Please use this identifier to cite or link to this item: http://hdl.handle.net/1893/8926
Appears in Collections:Faculty of Health Sciences and Sport Journal Articles
Peer Review Status: Refereed
Title: Effect of a national community intervention programme on healing rates of chronic leg ulcer: Randomised controlled trial
Author(s): Brown, Andrew J L
Burns, Eileen
Chalmers, Lyn
Corcoran, Fiona
Dale, Jacqueline J
Douglas, W Stewart
Coull, Alison F
Forster, Thorsten
Fowkes, F Gerald R
Gibson, Barbara
Gillies, Tracey
Hill, Elaine V
Lee, Robert
MacGuire, Christine
Morley, Susan M
O'Hare, Joyce L
Prescott, Robin J
Ruckley, C Vaughan
Young, Catherine
Contact Email: a.f.coull@stir.ac.uk
Keywords: compression treatment
healing rates
leg ulcer
venous ulcer
Issue Date: Oct-2002
Date Deposited: 5-Sep-2012
Citation: Brown AJL, Burns E, Chalmers L, Corcoran F, Dale JJ, Douglas WS, Coull AF, Forster T, Fowkes FGR, Gibson B, Gillies T, Hill EV, Lee R, MacGuire C, Morley SM, O'Hare JL, Prescott RJ, Ruckley CV & Young C (2002) Effect of a national community intervention programme on healing rates of chronic leg ulcer: Randomised controlled trial. Phlebology, 17 (2), pp. 47-53.

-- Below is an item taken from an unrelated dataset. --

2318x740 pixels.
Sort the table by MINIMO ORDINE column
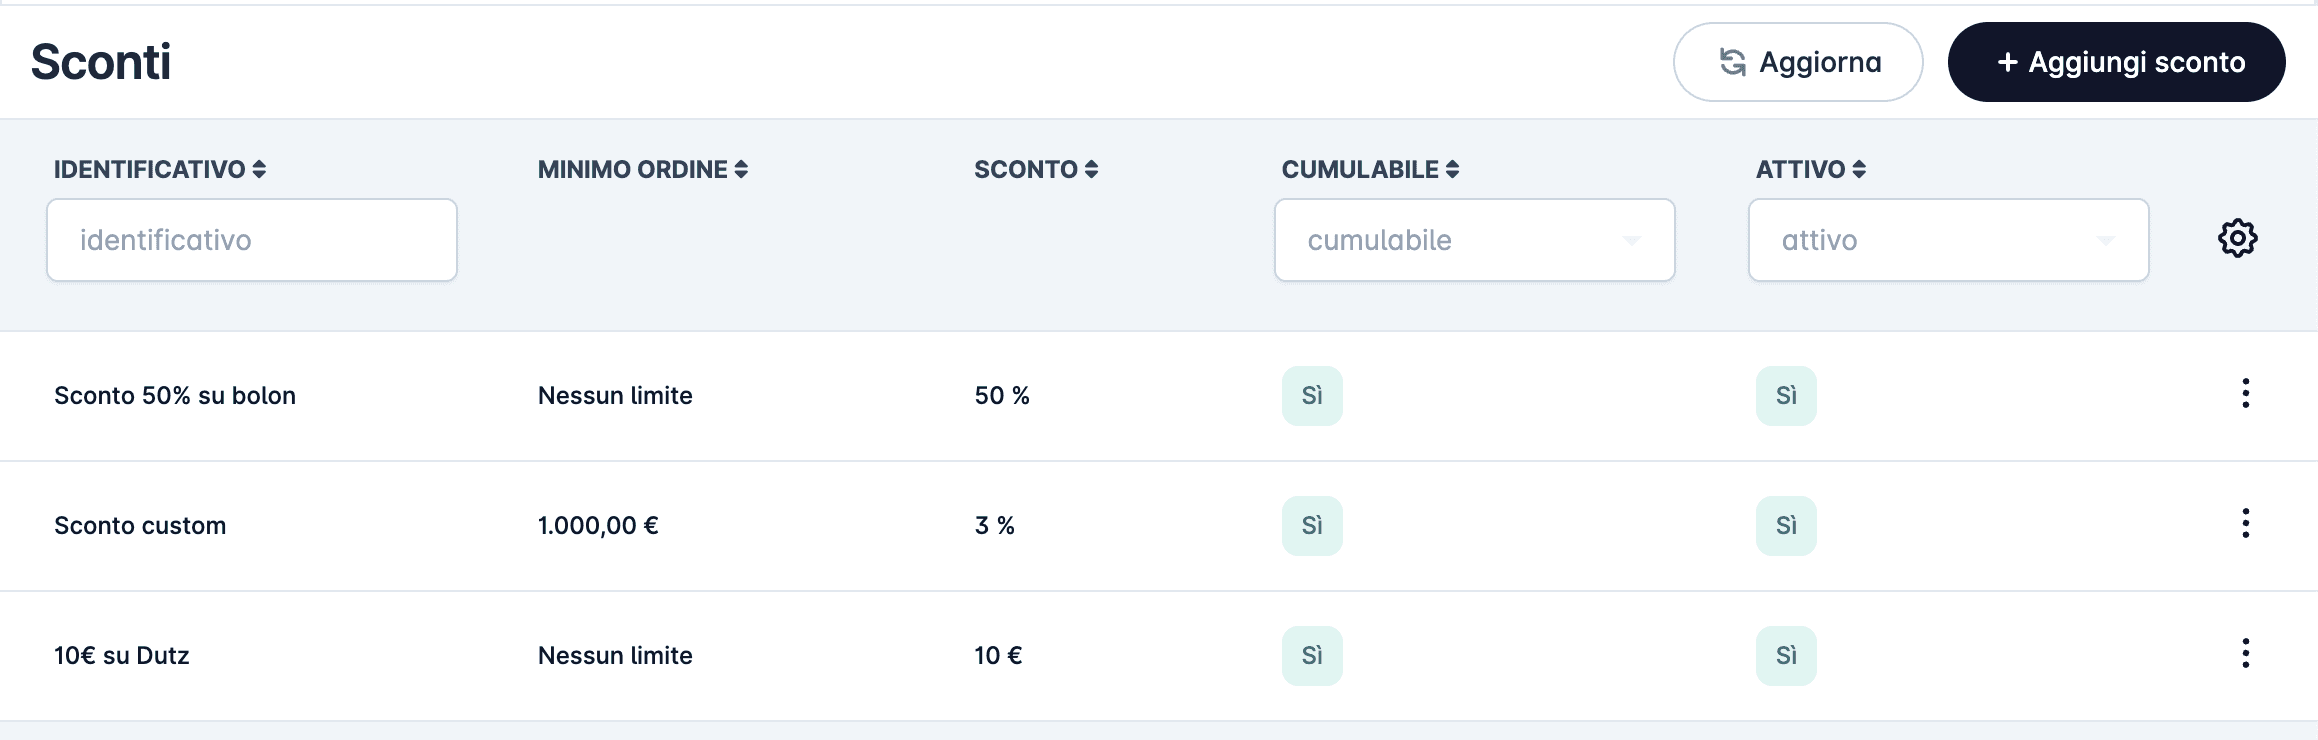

Abstract: Background and Objective: Chronic leg ulcer is a common cause of serious disability in the elderly. Healing rates of chronic leg ulcers of 50-75% at 3-6 months have been reported from clinical trials in which specialist nurses delivered the care. But most patients in the population are managed by community nurses in the home, where the results are largely unknown. The aims of this trial were to audit healing rates and to evaluate the effect of a national community-based intervention programme of nurse training. Design: Fifteen Community Healthcare Trusts and one Healthcare Division in 10 Health Board Areas in Scotland comprising a population of 2.65 million took part in a cluster randomised controlled trial in which geographically and administratively distinct localities averaging 53 000 population were randomised, at the time of dissemination of Scottish Intercollegiate (SIGN) guidelines, to a programme of nurse training (intervention) or no training (control). Data were provided by 649 district nurse Case Load Managers (CLMs) via 10 3-monthly censuses (6 months baseline, 21 months post-randomisation). SIGN guidelines were disseminated nationally and in the intervention areas an intensive training course in leg ulcer care and teaching methods was provided for 51 link nurses who cascaded training to community nurses, supported by regional workshops run by the project team. Training was evaluated at each stage. Findings: A total of 4984 ulcerated legs in 3949 patients were registered: 991 (25%) males and 2958 (75%) females, mean age 77 years. Response rates from CLMs were 99.4% at the first census and 100% for all subsequent censuses. Outcome data were obtained for 98.9% of all ulcerated legs entered into the study. Care was provided by 1700 community nurses, each of whom saw an average of 1.5 leg ulcer patients annually. There were 489 deaths and 65 amputations with identical rates between the two groups. The 3-month healing rate was 28% in the intervention and control groups at baseline and did not change in either during the following 2 years. The more chronic the ulcer the lower the healing rate. Interpretation: The 3-month healing rate of less than 30% throughout more than 2 years of study, together with the lack of any evidence of improvement following an intensive guideline-based community intervention programme, indicate that a radical reappraisal is required of how care for patients with chronic leg ulcer should be delivered.